Data for locating words and elements:
_ _ _ _

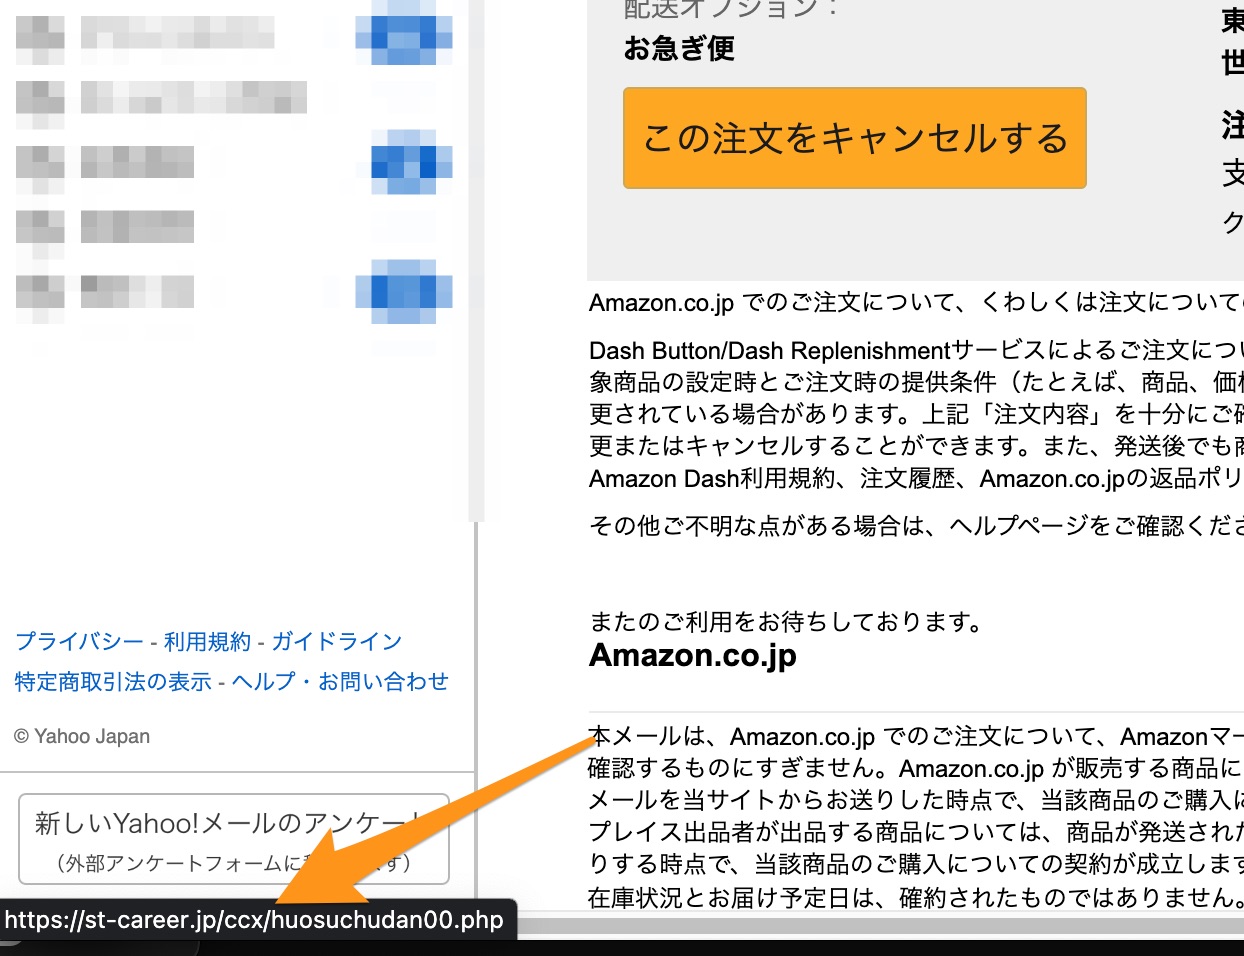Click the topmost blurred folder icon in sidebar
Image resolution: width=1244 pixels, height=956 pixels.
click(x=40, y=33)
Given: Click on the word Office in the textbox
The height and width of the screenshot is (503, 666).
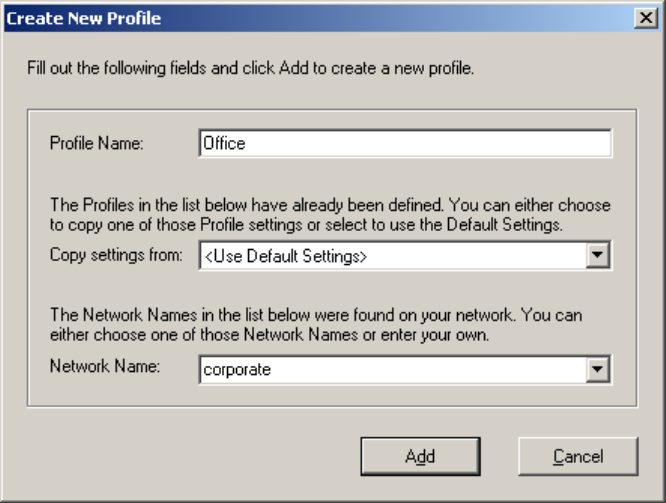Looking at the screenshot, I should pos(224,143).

_ _ _ _

Output every line of the records above as a JSON list of strings, one string per line, with blank lines omitted. Leave the pictures out of the answer.

[
  "Click the topmost blurred folder icon in sidebar",
  "Image resolution: width=1244 pixels, height=956 pixels.",
  "click(x=40, y=33)",
  "Given: Click on the word Office in the textbox",
  "The height and width of the screenshot is (503, 666).",
  "Looking at the screenshot, I should pos(224,143)."
]